O senador Jader Barbalho (PMDB-PA) também disse que vê com bons olhos a instituição de um sistema misto. Para ele, essa alternativa seria melhor do que a adoção da lista fechada como modelo único, alternativa que ele considera pouco democrática.

— A lista fechada vai permitir que os donos do partidos políticos, que aqueles que controlem os partidos, controlem a lista. E onde está a democracia representativa neste país?

Outros senadores também criticaram a exclusividade da lista fechada como método eleitoral. Kátia Abreu (PMDB-TO) afirmou que ela “tira poder do eleitor”, e Reguffe (sem partido-DF) completou dizendo que ela “transfere esse poder para as cúpulas partidárias”. Como as lideranças de cada legenda teriam a prerrogativa de organizar as listas, Roberto Requião (PMDB-PR) afirmou que o modelo levaria ao “predomínio da burocracia” nas estruturas partidárias. Já Ana Amélia (PP-RS) classificou a ideia como “um desserviço à liberdade do eleitor”.

— É o partido que está colocando um pacote pronto e acabado para o eleitor receber na hora da eleição. Ele pode ter surpresas de, naquela lista, estar alguém que ele jamais escolheria — observou.

A senadora Marta Suplicy (PMDB-SP) destacou que o sistema de lista pode ser positivo caso incorpore o pleito da maior inserção e participação de mulheres na política. Segundo ela, isso poderia ser alcançado ao se produzir a lista de forma a obrigatoriamente alternar nomes de candidatos homens e mulheres. Posteriormente, no entanto, a senadora se manifestou da tribuna e em suas rede sociais esclarecendo que neste momento a lista fechada não seria a opção adequada.

“Não vamos, com as estruturas dos partidos como estão, conseguir mais mulheres na política por esse meio. A garantia das cadeiras é mais interessante e caminha… Penso que falar em lista fechada, neste momento, não faz sentido. Poderíamos avaliar, se tivéssemos menos partidos e esses fossem ideologicamente mais claros”, disse Marta Suplicy.

Já o modelo do voto distrital recebeu elogios. Para Kátia Abreu, ele representa “o poder total” nas mãos dos eleitores. Reguffe argumentou que a existência de um representante exclusivo para cada distrito — e, portanto, para um conjunto de cidadãos — seria positivo para a representatividade.

— O voto distrital aproxima a política do cidadão. Vai exigir que o eleito tenha que ficar prestando contas do que está fazendo, porque é só um para ser fiscalizado.

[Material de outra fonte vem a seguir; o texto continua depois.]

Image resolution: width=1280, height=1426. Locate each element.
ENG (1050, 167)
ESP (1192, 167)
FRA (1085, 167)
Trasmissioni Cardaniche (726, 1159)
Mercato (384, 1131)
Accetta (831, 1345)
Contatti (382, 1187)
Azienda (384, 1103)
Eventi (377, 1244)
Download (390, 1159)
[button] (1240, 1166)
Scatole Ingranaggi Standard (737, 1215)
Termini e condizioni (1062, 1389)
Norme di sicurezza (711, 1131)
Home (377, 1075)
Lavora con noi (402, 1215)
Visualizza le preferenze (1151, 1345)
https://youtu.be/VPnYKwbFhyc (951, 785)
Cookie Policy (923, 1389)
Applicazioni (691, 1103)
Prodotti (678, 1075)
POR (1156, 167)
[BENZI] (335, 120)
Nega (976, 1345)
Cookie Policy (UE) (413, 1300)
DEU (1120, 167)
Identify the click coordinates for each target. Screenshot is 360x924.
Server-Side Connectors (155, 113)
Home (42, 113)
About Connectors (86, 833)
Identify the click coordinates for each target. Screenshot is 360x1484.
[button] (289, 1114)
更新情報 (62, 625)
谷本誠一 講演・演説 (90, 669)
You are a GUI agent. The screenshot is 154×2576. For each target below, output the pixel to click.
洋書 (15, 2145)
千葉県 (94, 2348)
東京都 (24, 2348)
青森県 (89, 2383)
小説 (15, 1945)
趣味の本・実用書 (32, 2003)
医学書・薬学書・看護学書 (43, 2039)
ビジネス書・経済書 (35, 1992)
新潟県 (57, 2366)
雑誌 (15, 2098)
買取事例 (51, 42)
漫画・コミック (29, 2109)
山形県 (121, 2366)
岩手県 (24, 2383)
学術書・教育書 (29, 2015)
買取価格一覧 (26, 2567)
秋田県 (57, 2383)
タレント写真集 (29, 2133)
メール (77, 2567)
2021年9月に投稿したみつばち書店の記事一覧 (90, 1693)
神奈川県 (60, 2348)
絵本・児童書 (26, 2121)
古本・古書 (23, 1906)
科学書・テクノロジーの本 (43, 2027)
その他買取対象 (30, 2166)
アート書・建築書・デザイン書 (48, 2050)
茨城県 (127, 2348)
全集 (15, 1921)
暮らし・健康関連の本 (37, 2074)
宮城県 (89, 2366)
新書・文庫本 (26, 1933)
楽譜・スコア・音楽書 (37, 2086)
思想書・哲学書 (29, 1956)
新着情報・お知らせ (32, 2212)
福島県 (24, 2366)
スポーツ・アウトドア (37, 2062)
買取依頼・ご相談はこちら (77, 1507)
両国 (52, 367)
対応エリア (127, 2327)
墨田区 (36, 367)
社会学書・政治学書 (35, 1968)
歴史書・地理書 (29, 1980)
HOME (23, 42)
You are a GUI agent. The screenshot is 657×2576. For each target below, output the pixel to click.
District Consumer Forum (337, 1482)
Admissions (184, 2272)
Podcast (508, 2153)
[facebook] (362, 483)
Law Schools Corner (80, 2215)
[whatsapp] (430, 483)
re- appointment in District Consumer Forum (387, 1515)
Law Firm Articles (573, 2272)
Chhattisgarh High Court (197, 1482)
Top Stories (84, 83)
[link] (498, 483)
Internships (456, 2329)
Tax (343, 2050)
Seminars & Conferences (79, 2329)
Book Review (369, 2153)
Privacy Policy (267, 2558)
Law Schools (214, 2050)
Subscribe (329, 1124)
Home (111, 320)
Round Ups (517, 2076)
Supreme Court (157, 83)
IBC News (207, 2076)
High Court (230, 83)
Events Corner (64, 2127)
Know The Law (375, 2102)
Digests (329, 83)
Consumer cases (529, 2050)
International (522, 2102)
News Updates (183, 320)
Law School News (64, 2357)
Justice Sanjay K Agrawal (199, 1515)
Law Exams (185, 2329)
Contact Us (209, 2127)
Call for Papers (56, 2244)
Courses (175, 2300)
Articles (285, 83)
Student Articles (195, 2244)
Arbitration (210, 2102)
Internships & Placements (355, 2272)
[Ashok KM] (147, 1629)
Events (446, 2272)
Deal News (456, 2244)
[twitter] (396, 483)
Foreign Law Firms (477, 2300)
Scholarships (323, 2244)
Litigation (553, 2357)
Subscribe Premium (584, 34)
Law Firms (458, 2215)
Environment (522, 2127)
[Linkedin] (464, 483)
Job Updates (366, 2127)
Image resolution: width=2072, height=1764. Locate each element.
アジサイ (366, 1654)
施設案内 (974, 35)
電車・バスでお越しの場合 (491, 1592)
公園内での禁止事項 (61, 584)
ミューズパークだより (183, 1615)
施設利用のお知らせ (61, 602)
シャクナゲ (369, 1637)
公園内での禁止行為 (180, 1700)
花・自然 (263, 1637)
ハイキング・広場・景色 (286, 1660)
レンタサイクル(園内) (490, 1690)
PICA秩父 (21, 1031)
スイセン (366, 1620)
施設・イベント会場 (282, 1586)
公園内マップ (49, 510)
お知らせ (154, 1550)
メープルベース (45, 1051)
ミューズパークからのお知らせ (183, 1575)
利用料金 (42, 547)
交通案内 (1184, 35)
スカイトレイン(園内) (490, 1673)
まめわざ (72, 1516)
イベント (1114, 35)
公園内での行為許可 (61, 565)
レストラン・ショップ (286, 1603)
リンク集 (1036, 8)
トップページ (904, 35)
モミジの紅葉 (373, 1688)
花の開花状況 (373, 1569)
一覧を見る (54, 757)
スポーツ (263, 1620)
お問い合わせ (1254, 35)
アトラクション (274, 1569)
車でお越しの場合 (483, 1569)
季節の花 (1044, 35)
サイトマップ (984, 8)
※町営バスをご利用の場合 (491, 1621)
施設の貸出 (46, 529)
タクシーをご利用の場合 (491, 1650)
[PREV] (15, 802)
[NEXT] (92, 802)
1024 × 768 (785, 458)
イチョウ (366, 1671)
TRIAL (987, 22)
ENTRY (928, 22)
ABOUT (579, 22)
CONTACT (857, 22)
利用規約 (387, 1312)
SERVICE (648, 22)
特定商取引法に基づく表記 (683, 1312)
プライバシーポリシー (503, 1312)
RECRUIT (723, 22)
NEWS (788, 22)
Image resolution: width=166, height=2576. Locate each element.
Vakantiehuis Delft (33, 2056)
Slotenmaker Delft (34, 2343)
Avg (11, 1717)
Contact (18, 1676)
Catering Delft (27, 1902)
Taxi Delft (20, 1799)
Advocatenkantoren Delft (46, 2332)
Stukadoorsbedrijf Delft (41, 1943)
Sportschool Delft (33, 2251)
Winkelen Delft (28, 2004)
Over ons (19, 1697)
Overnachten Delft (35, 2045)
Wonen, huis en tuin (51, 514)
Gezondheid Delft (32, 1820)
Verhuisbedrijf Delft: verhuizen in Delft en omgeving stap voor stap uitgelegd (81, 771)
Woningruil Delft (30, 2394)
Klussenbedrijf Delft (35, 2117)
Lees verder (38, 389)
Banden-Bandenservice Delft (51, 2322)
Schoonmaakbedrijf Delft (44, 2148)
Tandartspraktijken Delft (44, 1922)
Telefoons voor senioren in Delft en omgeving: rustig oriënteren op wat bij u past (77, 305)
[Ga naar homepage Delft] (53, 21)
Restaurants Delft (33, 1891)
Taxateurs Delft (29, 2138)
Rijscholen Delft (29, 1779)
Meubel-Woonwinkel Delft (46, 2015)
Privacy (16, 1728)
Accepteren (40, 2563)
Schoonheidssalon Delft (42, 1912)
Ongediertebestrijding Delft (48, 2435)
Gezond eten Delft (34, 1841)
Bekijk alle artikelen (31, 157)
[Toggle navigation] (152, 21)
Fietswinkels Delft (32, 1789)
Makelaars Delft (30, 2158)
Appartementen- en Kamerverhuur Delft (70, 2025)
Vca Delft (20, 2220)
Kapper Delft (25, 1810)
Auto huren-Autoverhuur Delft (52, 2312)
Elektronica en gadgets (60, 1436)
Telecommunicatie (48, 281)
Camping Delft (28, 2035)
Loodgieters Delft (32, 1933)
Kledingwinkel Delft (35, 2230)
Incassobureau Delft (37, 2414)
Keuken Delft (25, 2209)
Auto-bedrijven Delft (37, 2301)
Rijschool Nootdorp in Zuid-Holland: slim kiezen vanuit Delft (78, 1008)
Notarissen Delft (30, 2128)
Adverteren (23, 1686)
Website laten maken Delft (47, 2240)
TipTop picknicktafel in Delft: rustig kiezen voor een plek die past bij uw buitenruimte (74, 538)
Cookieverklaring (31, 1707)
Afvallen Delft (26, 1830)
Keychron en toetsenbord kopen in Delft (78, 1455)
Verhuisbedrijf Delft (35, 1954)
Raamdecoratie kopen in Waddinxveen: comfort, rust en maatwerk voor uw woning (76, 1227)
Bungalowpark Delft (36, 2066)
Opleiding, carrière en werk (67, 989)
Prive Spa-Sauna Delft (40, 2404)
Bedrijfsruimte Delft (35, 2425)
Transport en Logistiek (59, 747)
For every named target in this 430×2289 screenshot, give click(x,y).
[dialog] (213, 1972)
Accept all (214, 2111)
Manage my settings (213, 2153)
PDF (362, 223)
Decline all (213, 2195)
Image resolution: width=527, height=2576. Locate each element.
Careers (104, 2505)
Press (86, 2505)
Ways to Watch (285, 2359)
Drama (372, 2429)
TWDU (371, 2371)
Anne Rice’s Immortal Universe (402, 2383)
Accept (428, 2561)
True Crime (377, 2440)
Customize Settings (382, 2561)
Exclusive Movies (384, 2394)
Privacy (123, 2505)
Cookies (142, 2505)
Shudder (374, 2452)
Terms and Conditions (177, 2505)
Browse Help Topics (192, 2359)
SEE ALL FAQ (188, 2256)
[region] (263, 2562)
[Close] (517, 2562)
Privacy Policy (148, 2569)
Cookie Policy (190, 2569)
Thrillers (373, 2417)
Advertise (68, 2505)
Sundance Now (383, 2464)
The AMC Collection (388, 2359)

O presidente do Senado defendeu a ideia da lista fechada como algo que pode “despersonalizar a política e fortalecer os partidos”, uma vez que, na sua análise, induz o eleitor a votar a partir de uma afinidade ideológica, e não de uma atração pessoal por um candidato específico. Para Eunício, ela também poderia acabar com o fenômeno dos “puxadores de votos” — candidatos midiáticos lançados pelos partidos apenas para inflar a votação da legenda.